**Supplied material**:
....
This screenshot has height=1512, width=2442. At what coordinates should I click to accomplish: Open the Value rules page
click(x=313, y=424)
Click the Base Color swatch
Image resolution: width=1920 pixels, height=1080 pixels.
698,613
....
Repeat the listing above exactly, every line of it.

**Answer below**:
This screenshot has height=1512, width=2442. At what coordinates should I click to accomplish: Open the Value rules page
click(x=313, y=424)
Click the Base Color swatch
Image resolution: width=1920 pixels, height=1080 pixels.
698,613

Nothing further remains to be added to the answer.